I would ask your vet , what they think as well.


----------



## MyMiniGal (Oct 21, 2013)

It was worded as "moderate", when the vet checked her in April. She will have her yearly done next April, so my plan is, I won't put a bit in her mouth, until after that. Sometimes you can see her underbite, by how she holds her mouth, but most times, you can't really see it, as in teeth sticking out or anything. I use the word "slight", because that is what was used when I bought her. I was told about it. And did a search to see if it causes any eating issues, and then I looked at Halo's overall health and you could tell, she was healthy, and wasn't having a problem eating, at all. Which she doesn't. But I hadn't thought about it for driving and using a bit, until last week. Don't know why it didn't hit me, until then.


----------



## Reignmaker Miniatures (Oct 21, 2013)

I agree, check with your vet but if it is not pronounced (we can't see it so your vets judgement will be needed) there is a good chance she will be fine to carry a bit. Another factor to consider is her age, her bite may continue to change over the next couple of years as she matures and that may improve things or make them worse so it would be something to keep watching.


----------



## rabbitsfizz (Oct 21, 2013)

I had a "R" mare that I actually saddle trained who had a tremendous overbite- it is the opposite of Halo I know but would cause the same problem in the mouth. She was fine with a bit. She too had regular dental care, which did help but never solved her problem. If you can get your finger comfortably through the gap where the bit should go (I am assuming Halo will let you without removing a finger- maybe try with a pencil first??) then you will be able to get a bit through, although she may well prefer a straight bar or mullen mouth to a jointed bit.


----------



## MyMiniGal (Oct 21, 2013)

Yes, the vet said, that it will be probably around the age of 5-6, before we know totally what her bite will end up being. I just pray it doesn't cause any eating issues. I would be disappointed about not driving, but that is the least of my worries for her. I just want her happy and healthy, otherwise. In the meantime, we are to keep an eye on it, and if anything seems to be causing a problem, then we will take care of it. So far, there just isn't any issue with it at all. I don't want to cause an issue by putting a bit in her mouth, either.


----------



## MyMiniGal (Oct 21, 2013)

I haven't even tried to put anything in her mouth like that. But I will give that a try and see. That is what I was wondering too, if a certain bit would work over another. Thank you, Jane. Will keep those two bits in mind too.


----------



## CZP1 (Oct 21, 2013)

My gelding has a severe underbite and he drives, eats fine. His teeth are checked every year and I think as long as you are aware of your horses habits you should be fine. I will try to post a picture.


----------



## MyMiniGal (Oct 21, 2013)

Oh, this is really good to know.
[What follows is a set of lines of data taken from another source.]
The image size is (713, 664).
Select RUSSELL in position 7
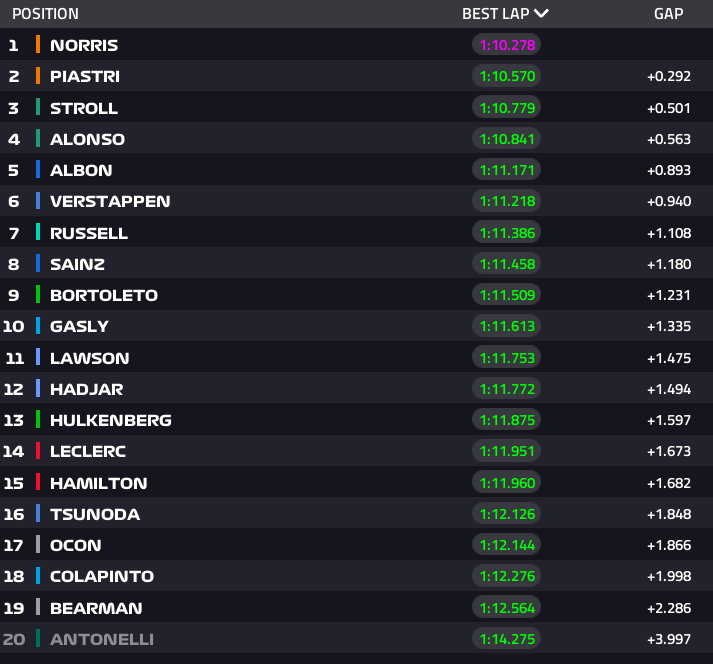coord(89,233)
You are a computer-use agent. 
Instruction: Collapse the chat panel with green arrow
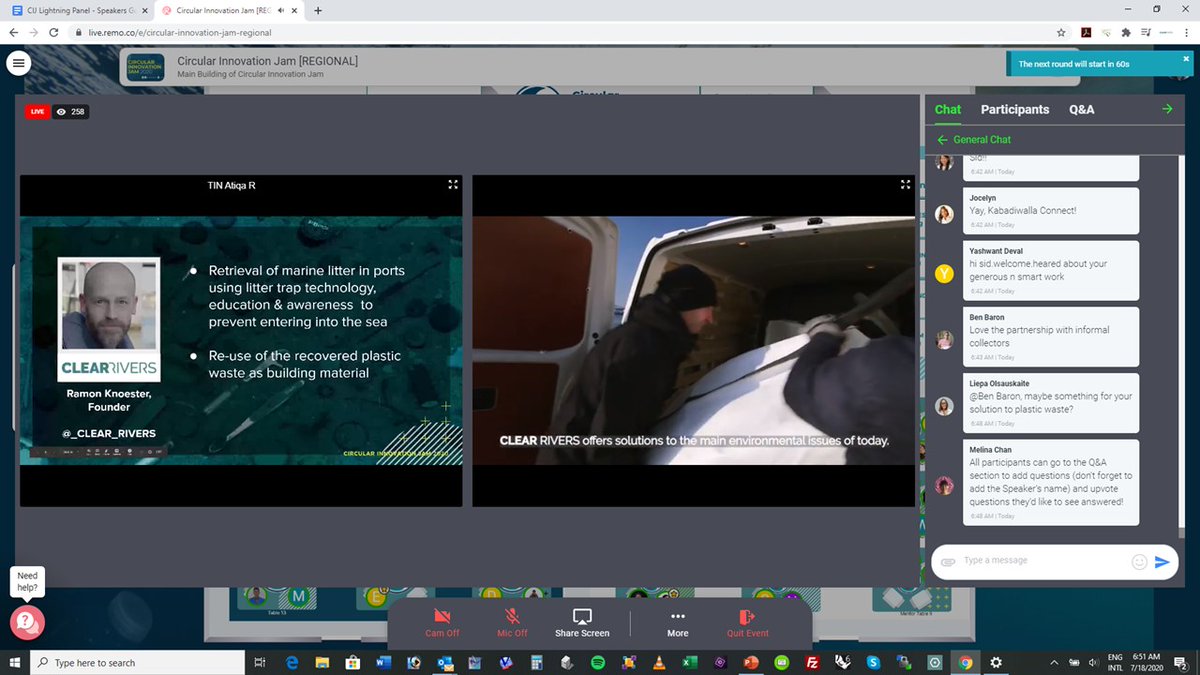[1167, 108]
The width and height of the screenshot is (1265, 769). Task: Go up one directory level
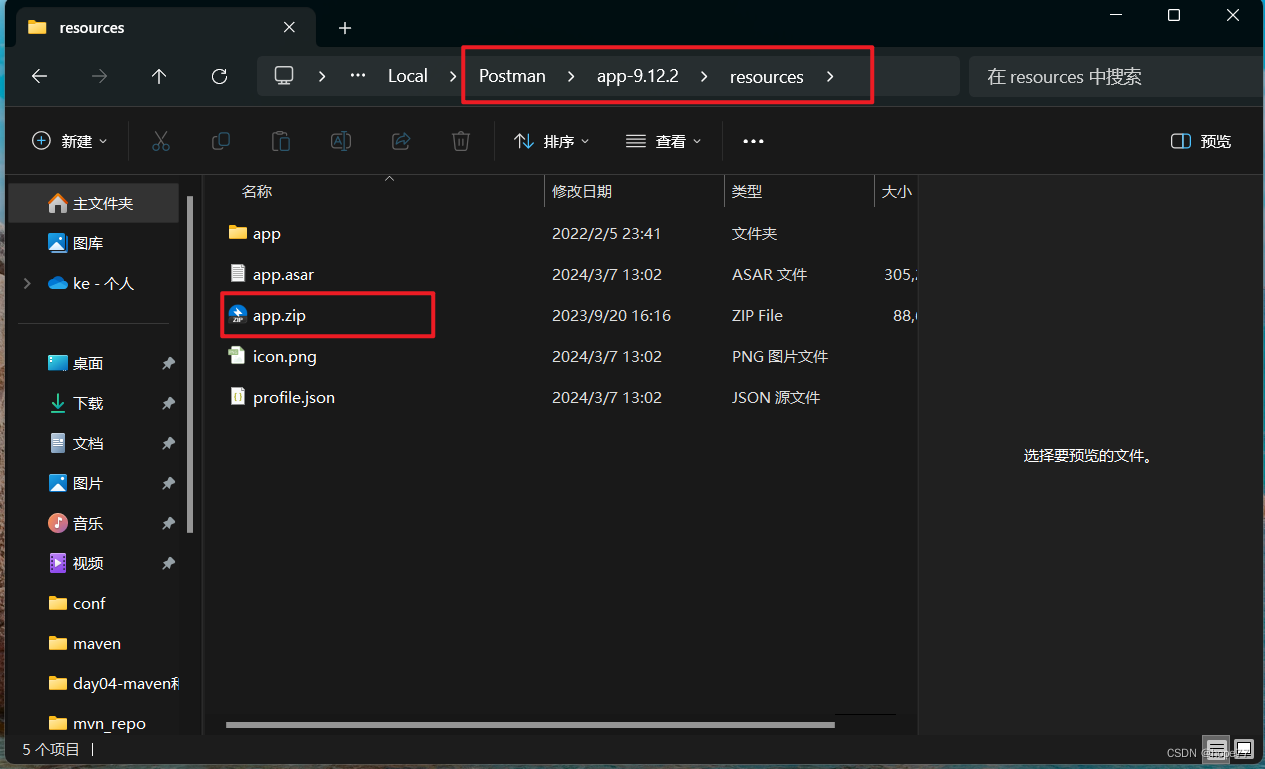[159, 76]

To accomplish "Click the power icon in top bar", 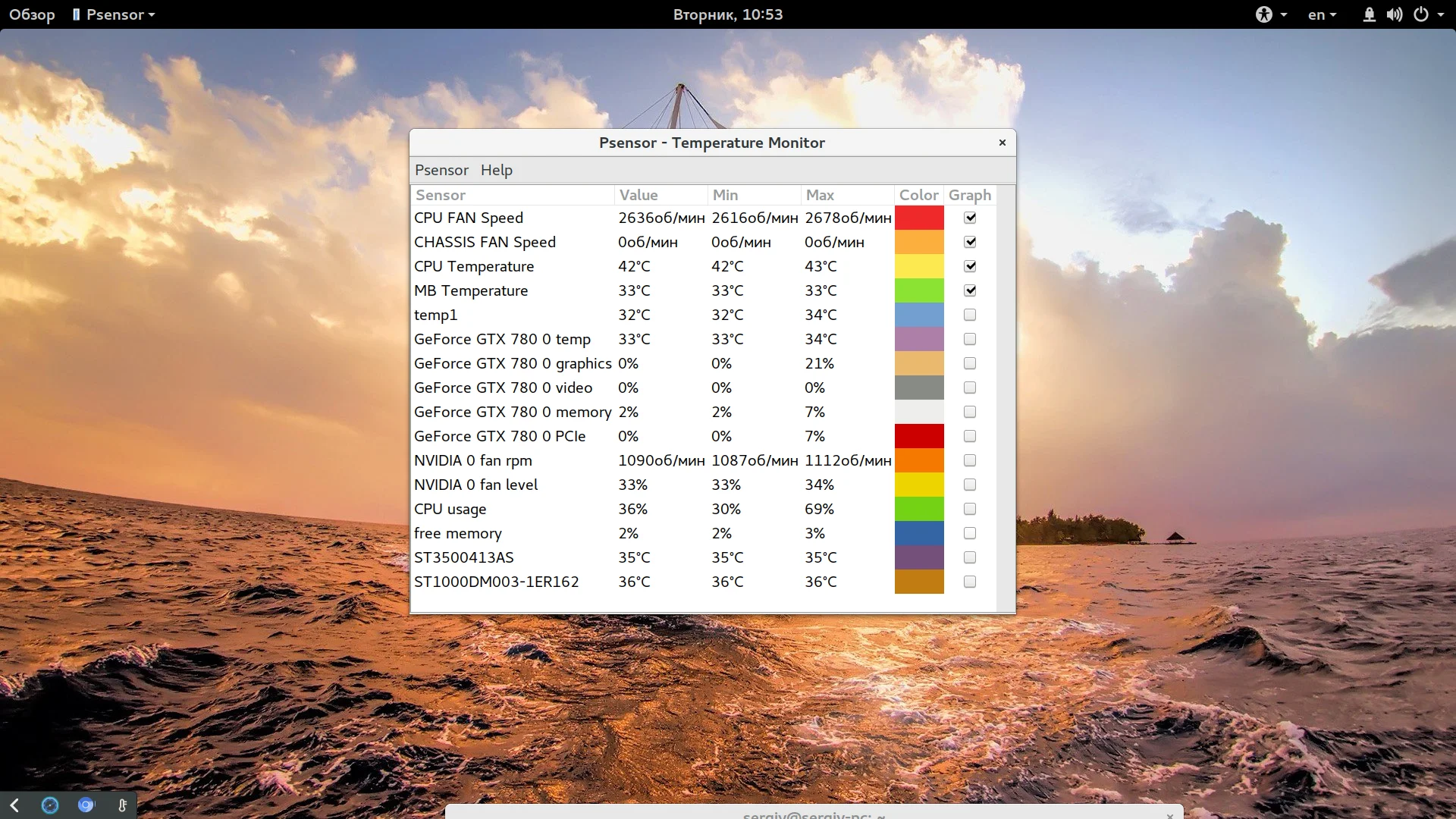I will [1421, 14].
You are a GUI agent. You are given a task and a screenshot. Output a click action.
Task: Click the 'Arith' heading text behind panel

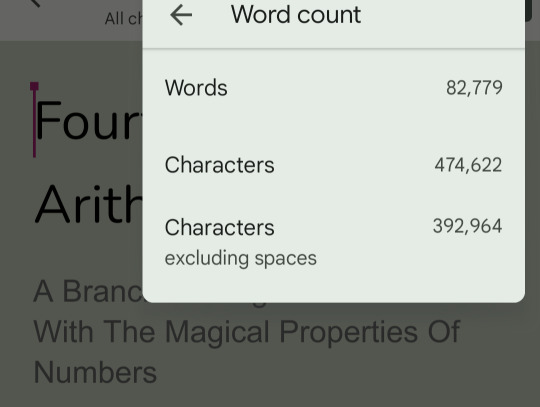tap(89, 204)
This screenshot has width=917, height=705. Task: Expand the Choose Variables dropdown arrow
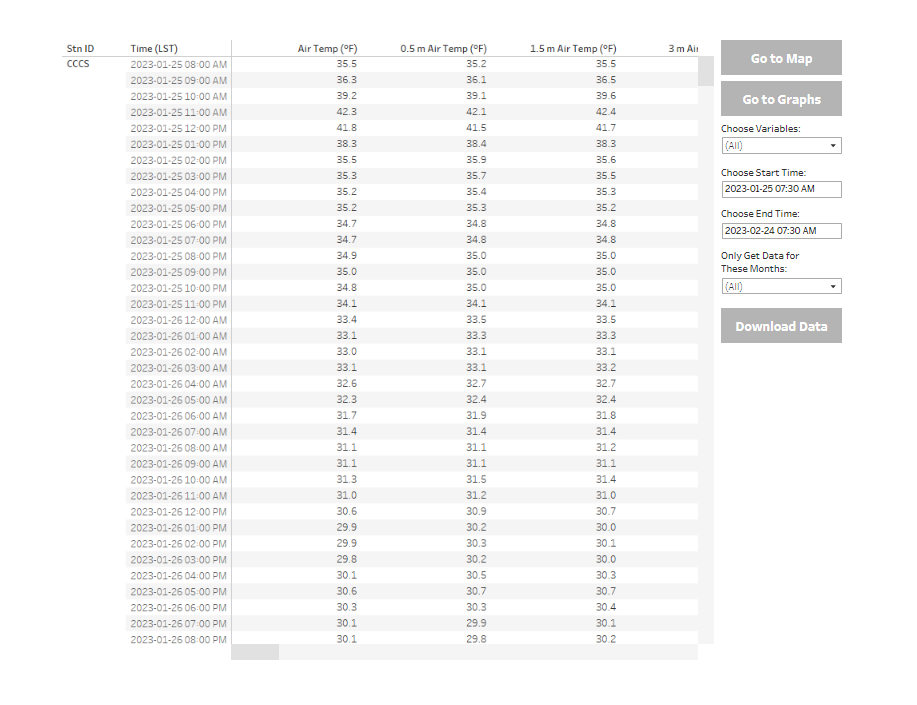point(833,146)
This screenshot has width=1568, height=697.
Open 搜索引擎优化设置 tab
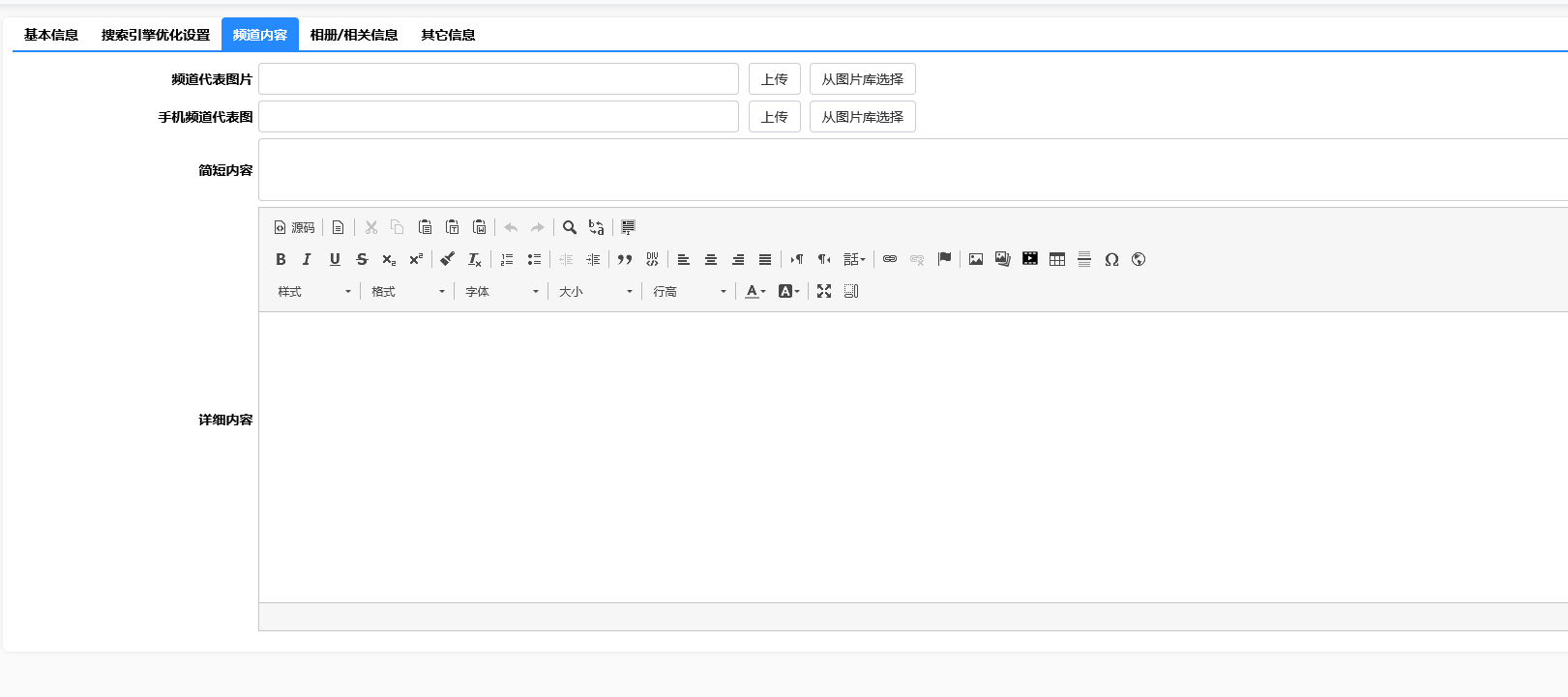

Yes, I would love to see pictures of your guy and his bite.


----------



## FurstPlaceMiniatures (Oct 21, 2013)

If you keep on her teeth, you shouldn't have an issue. My showjumper had a moderate parrot mouth, a sideways molar, and as a mare had stallion canines. Never had an issue with the bit, and for some weird freaking reason, she preferred a super thin bit over a rubber snaffle or a dog bone. Its 100% the hands behind it, it doesn't hurt them just sitting there if it's adjusted right. The bit should be nowhere near her teeth anyway. The only issue a bit can cause a horse's mouth is if the hands behind it are rough. Unless her bottom teeth are poking out of her mouth, don't lose any sleep over it.

And besides, if they were that bad, you'd be able to just use a hackamore anyway and be good to go


----------



## MyMiniGal (Oct 21, 2013)

Ok, thank you. Will look up what a Hackamore is. Not up on the lingo. LOL Not losing any sleep over it either...obviously, since it never dawned on me until now.





I'm so thankful, though to hear that others have had this issue and drove, with no problems, due to the under or over bite. Thank you all so much!


----------



## MyMiniGal (Oct 21, 2013)

Something just hit me...couldn't I just train her right off, with a bitless Bridle anyway?


----------



## FurstPlaceMiniatures (Oct 21, 2013)

You could, however, they aren't any nicer. Rough hands on a bitless are just as nasty as rough hands on a bit. Gentle hands on a bitless are just as gentle in a bit. As with any tool, its how its used, not what it is. I've seen tongues split with thick eggbutts, I've seen colts broke out in a twisted wire that had mouths like butter because the trainer had such wonderfully soft smooth hands - they never knew how hard that bit could be! It's 100% the hands behind it.

I personally don't like bitlesses. They put weird pressure on a horse's face, in spots not designed to take pressure, and I think they could get confusing. Ie When Im in a halter, pressure means X, but in a bitless, pressure means Y?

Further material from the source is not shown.